Cuando el recluta volvió a abrir los ojos en medio del polvo, el teniente Bravo estaba inmóvil en la línea de salida, la mirada fija en el potro. Se concentró unos segundos, bajó la vista, se gritó a sí mismo «¡Ya!» y emprendió una carrera más reflexiva y voluntariosa, más estratégica; balanceaba ligeramente los hombros, parecía ir más confiado, sobrado de facultades. Sin embargo, no llevaba más velocidad ni más fuerza que la vez anterior, era solamente una especial confianza en sí mismo que le proporcionaba la bondad de su estilo, sus buenas maneras y su entereza y serenidad ante cualquier riesgo. En eso era muy exigente consigo mismo y con la tropa: «¡Folch, destripaterrones, manejas el fusil como si fuera un azadón!», gritaba en las prácticas de tiro, «¡La bala hay que mimarla! ¡No basta con tener puntería, manazas, payés del carajo, hay que tener estilo! ¡Modales de soldado, coño!», y sus duros ojos negros, mientras se paseaba a lo largo de la línea de fusileros cuerpo a tierra, espiaba por encima del hombro la furtiva relación personal que cada recluta establecía con su fusil: la mano golpeando rabiosamente el cerrojo, metiendo la bala en la recámara, restregando suavemente la mejilla en la culata, acariciando el gatillo con el dedo. A mitad de carrera el teniente vio la cabra que se le iba a cruzar, pensó «Carmencita, cabrona» dulcemente y parpadeó confuso como si despertara de un sueño. La cabeza enhiesta, una gallina trotaba en el reguero de agua negra y hedionda que provenía de las porquerizas, salpicando a la cabra. El teniente cambió el paso y afrontó el potro alegremente, el cuello muy estirado y el elegante torso envarado en el aire como si volara sentado con la espalda muy recta. Pero el pesado lastre de las piernas impuso su ley y, mientras todavía se elevaba, el teniente recibió la certeza del descalabro como una bofetada en la frente y echó la cabeza para atrás igual que un caballo frenado en plena carrera. Con la punta de las botas -las dos, esta vez- rozó el lomo del potro y cayó escorado sobre el costado, de manera fulminante, como si la tierra quisiera tragárselo.

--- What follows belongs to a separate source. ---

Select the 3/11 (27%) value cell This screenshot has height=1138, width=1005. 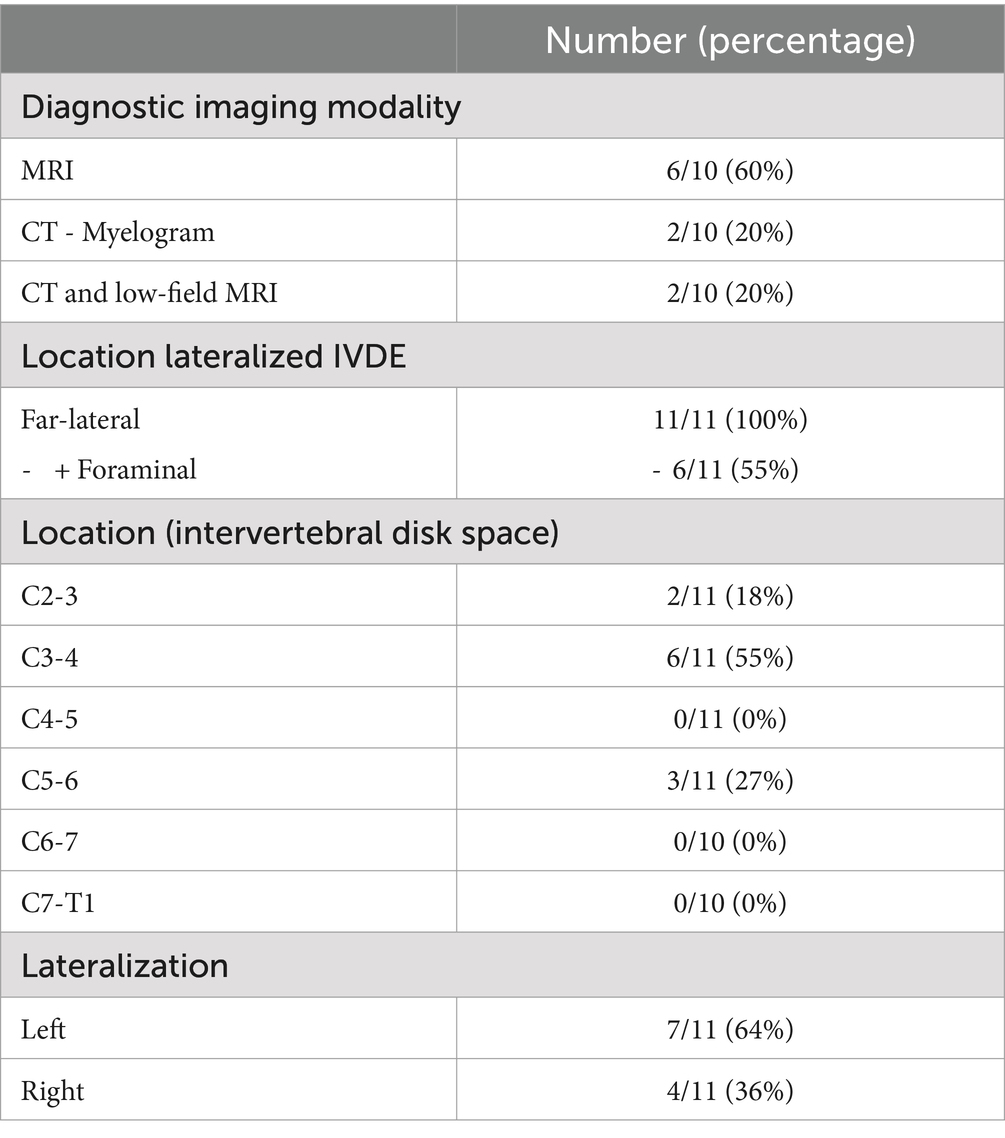click(730, 781)
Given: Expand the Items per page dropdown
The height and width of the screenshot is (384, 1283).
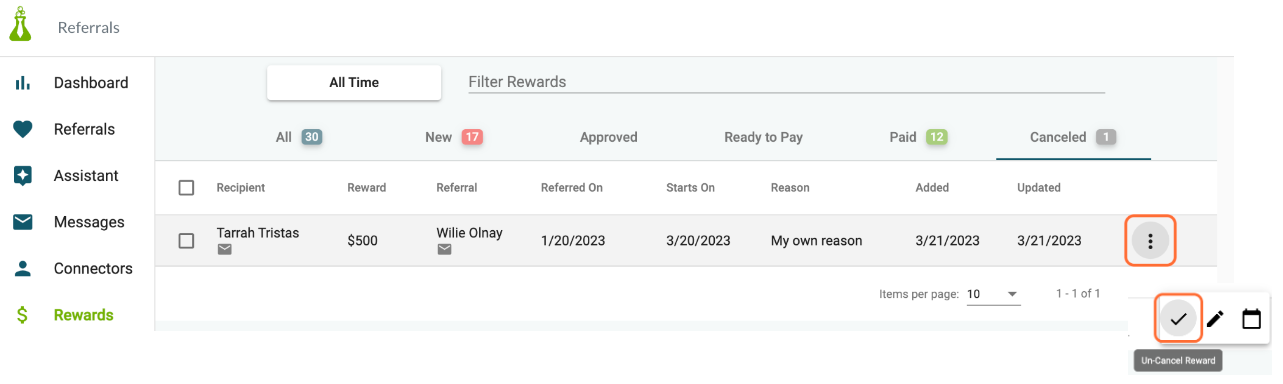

Esta segunda caída lo hundió en la perplejidad y permaneció sentado en el suelo durante unos segundos, meditando su mala suerte. Tenía una raspadura en la barbilla, difusa, como si sudara sangre, y desgarrado el guante de la mano derecha. El sargento ya había recogido el gorro y la fusta y estaba indeciso a su lado, mirándole con sus pequeños ojos amarillos incrustados en morcilla que reflejaban preocupación y alarma, cuando, en el pelotón, se escuchó la voz ronca y estomacal: «Se va a caer, mi teniente.»
El sargento dio un respingo como si le hubiese picado una avispa.
– ¡¿Quién ha sido el gracioso?! -bramó-. ¡Que salga de la formación ahora mismo o de lo contrario os mando a todos a la cocina a pelar patatas hasta que os licencien! ¡Pero ya, rápido!
– Tranquilo, sargento -el teniente se incorporó elásticamente, de un brinco, y esta vez apenas sacudió el polvo de la sahariana ni recompuso el correaje-. Luego nos ocuparemos de eso.
– Por lo visto tenemos aquí a un listillo -dijo el sargento-. ¡Da la cara, payaso! ¡Con el fusil y el macuto y una emisora en la espalda les obligaría yo a saltar, mi teniente, a ver si les quedaban ganas de cachondeo!